Primula clarkei is a species of flowering plant within the genus Primula and family Primulaceae. The species is endemic to the Western Himalayas, where it can be found in Poshiana of the Pir Panjal mountain range.

== Description ==
Primula clarkei is a glabrous perennial plant, which grows from a slender rootstock. The species possesses a creeping growth habit. The leaves of Primula clarkei have a distinct petiole. The lamina, measuring between 12 and 40 mm in length and 22 to 40 mm in width, displays a subreniform to subcordate or orbicular-oblong shape. The leaves are membranous in texture and may have a crenate-dentate or finely crenate margin. The leaf blades taper to an attenuate point, and the faintly visible nerves traverse the lamina. The slender petiole, which can grow up to 9.5 cm long, is typically more or less sheathing.

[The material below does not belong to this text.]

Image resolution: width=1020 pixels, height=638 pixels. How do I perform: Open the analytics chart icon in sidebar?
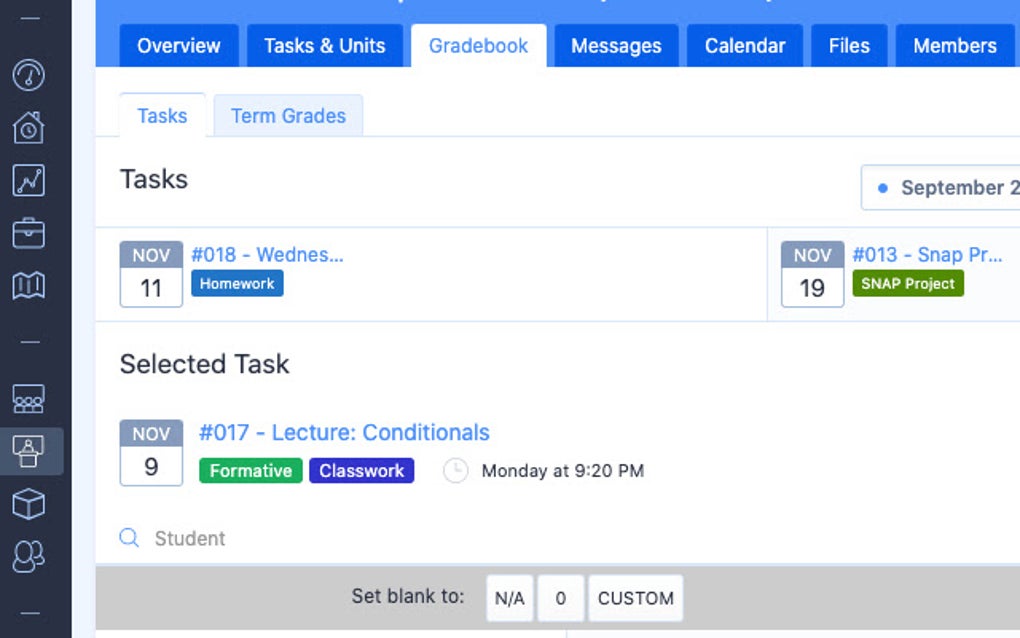coord(30,182)
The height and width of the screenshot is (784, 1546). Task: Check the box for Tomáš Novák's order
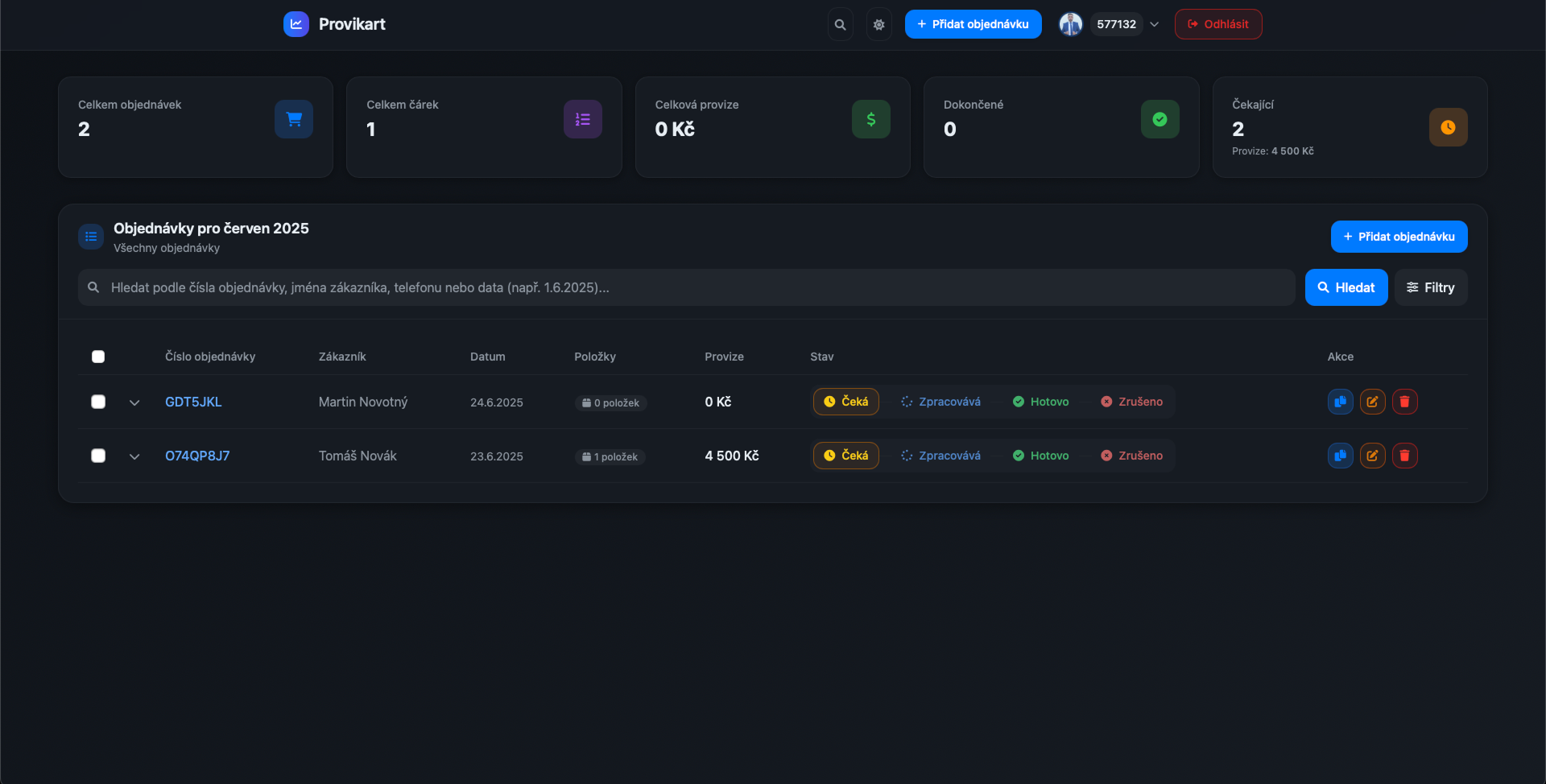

Primula clarkei produces rose-pink flowers, typically numbering between two and four per plant. The flowers are heteromorphic. The pedicels, which bear the flowers, are 2.5 to 6.5 cm long and do not exceed the foliage. The calyx of the flower measures approximately 6 to 7 mm in length, displaying a broad campanulate shape. It is glabrous and around half-cleft, with triangular-ovate lobes that reach about 3 mm in length. The corolla tube is 8 to 8.5 mm long, while the limb has a breadth of 1.1 to 1.6 cm. The lobes of the corolla are obtuse and obcordate, measuring about 7 to 7.5 mm in length and 6 to 6.5 mm in width. The style of Primula clarkei is slender. The fruiting capsule, which is subglobose in shape, is included within the calyx. The seeds are small, measuring less than 1 mm, and possess a minutely reticulate-vesiculose texture.

== Distribution and habitat ==
Primula clarkei is an endemic species located in Poshiana area of the Pir Panjal mountain range in Kashmir. Poshiana is part of the Western Himalayas and the only location the species can be found. P. clarkei primarily grows in the temperate biome, which is characterized by moderate climatic conditions. P. clarkei grows on wet rock-faces situated at elevations of around 2,100 meters above sea level.